4. The wearable upper limb rehabilitation exoskeleton as claimed in claim 3, wherein the large arm support half ring (9) comprises an inner half ring (91) and an outer half ring (92), the inner half ring (91) is located inside the outer half ring (92), first limiting sliding grooves (93) are formed in two sides of the inner surface of the outer half ring (92) side by side, second limiting sliding grooves (94) are formed in two sides of the outer surface of the outer half ring (92) side by side, a large arm internal rotation rack (18) is arranged between the second limiting sliding grooves (94), deep groove ball bearings (29) are arranged inside the first limiting sliding grooves (93) and the second limiting sliding grooves (94), the deep groove ball bearings (29) are connected through a screw rod and fixedly mounted inside the large arm internal rotation mechanism base (10), and gears (30) are engaged with the outer sides of the large arm internal rotation rack (18), the gear (30) is installed in the large arm internal rotation mechanism base (10) through a pin shaft, a coupler (27) is installed on a rotating shaft of the stepping motor (7), and the other end of the coupler (27) is connected with the pin shaft of the gear (30).

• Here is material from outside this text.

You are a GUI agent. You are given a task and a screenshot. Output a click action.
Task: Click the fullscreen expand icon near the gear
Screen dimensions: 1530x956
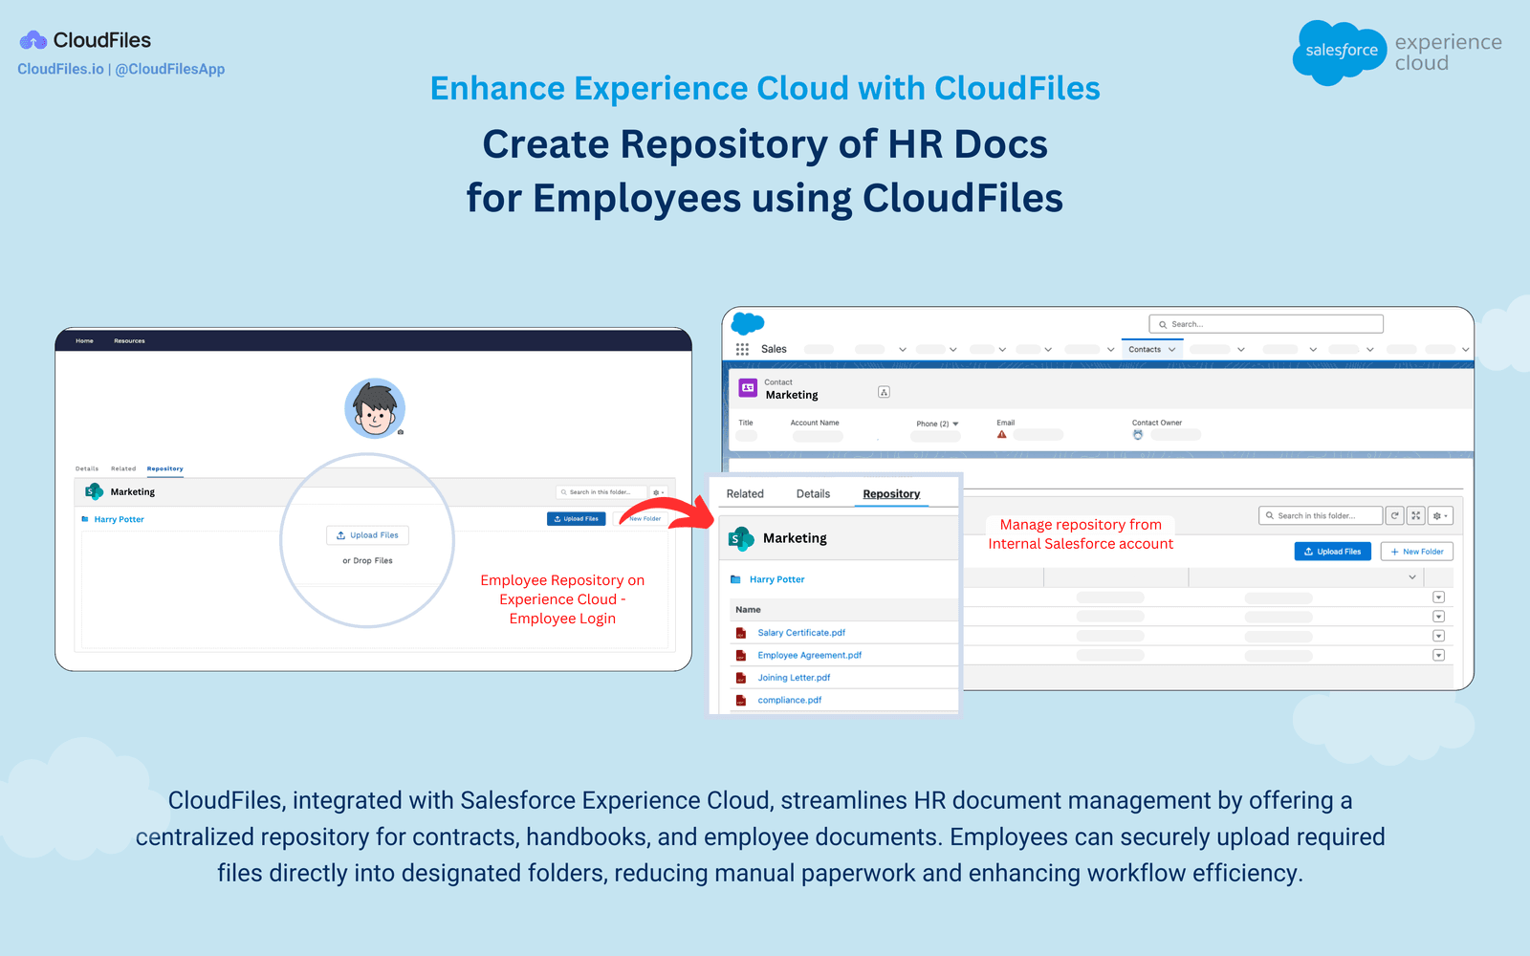click(x=1415, y=515)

5. The wearable upper limb rehabilitation exoskeleton of claim 4, wherein elbow rotating bases (19) are fixedly clamped at two ends of the inner half ring (91) and the outer half ring (92), the elbow rotating bases (19) extend to the side far away from the large arm connecting rod (6) and are sleeved with tapered roller bearings (12), and an elbow servo motor (8) is installed on the outer side of one elbow rotating base (19).

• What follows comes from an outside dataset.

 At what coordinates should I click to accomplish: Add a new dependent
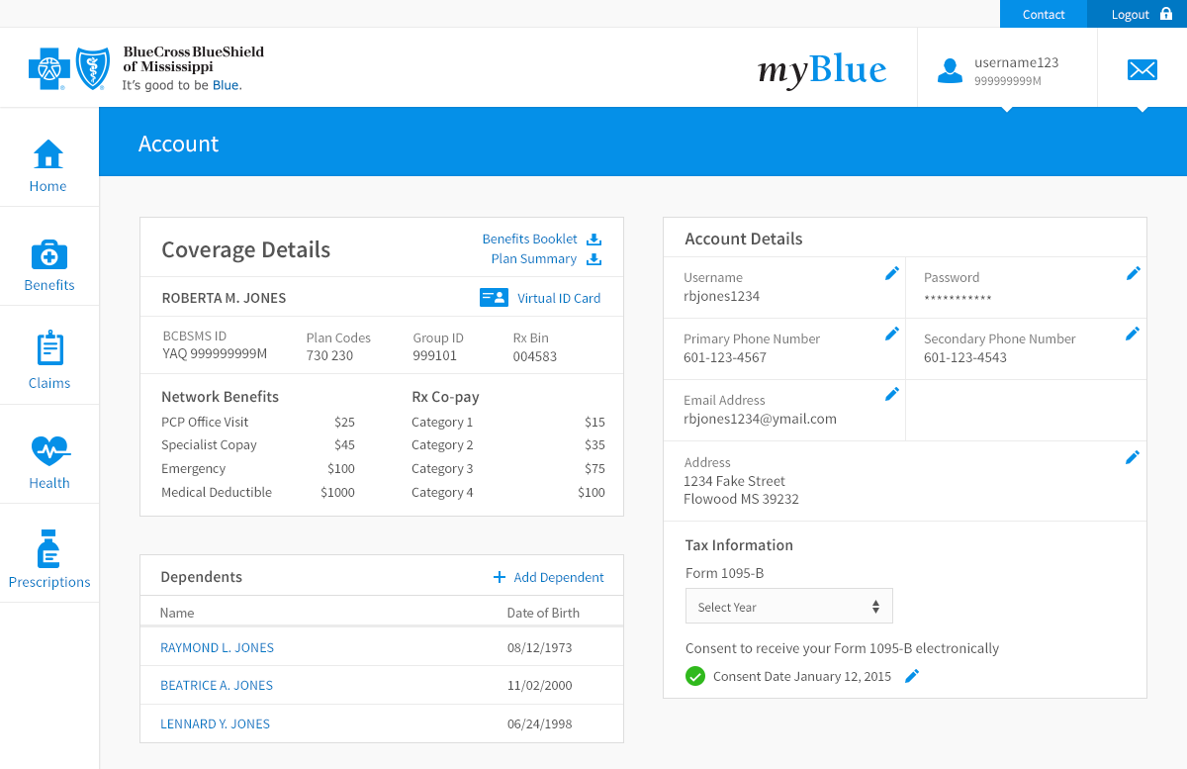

6. The wearable upper limb rehabilitation exoskeleton of claim 5, wherein the elbow motion module comprises a small arm shell (11), one end of the small arm shell (11) is located between elbow rotating bases (19) and sleeved inside a tapered roller bearing (12), an output shaft of the elbow servo motor (8) is in transmission connection with one end of the small arm shell (11), an adjusting box (34) is arranged at the bottom end of the small arm shell (11), a small arm adjusting slider (20) is sleeved in an inner cavity of the adjusting box (34), a plurality of small arm adjusting screws (13) are arranged at the bottom end of the adjusting box (34), the small arm adjusting screws (13) penetrate through the inside of the adjusting box (34) and abut against the small arm adjusting slider (20), and a wrist base (21) is connected to the other end of the small arm adjusting slider (20).

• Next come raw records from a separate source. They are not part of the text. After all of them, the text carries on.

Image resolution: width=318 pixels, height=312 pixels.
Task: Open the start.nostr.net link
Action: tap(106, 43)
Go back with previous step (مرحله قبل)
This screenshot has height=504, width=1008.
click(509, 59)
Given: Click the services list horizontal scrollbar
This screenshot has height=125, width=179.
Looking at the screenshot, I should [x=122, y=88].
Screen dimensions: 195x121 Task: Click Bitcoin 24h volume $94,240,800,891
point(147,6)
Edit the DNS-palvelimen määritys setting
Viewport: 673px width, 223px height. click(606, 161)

7. The wearable upper limb rehabilitation exoskeleton of claim 6, wherein a DC brushless motor (22) is arranged at the bottom of the wrist base (21), a wrist cover plate (23) is installed at the other end of the wrist base (21), a driving wheel (33) is arranged inside the wrist cover plate (23), the driving wheel (33) is in transmission connection with an output shaft of the DC brushless motor (22), tension wheels (35) are arranged on both sides of the top end of the driving wheel (33), a plurality of hexagon head bolts (31) are arranged on the top of the driving wheel (33), deep groove ball bearings (32) are sleeved on the outer ends of the hexagon head bolts (31), a wrist rotation half ring (25) is arranged outside the deep groove ball bearings (32), a sliding groove is arranged inside the wrist rotation half ring (25), and the deep groove ball bearings (32) are located inside the sliding groove, the outer sides of the two ends of the wrist rotating semi-ring (25) are provided with synchronous belt fastening mechanisms (26), the outer ends of the driving wheel (33) and the tensioning wheel (35) are pressed with synchronous belts (24), the two ends of the synchronous belts (24) are fixed inside the synchronous belt fastening mechanisms (26), and the top end of the wrist rotating semi-ring (25) is provided with a hand placing support plate (35).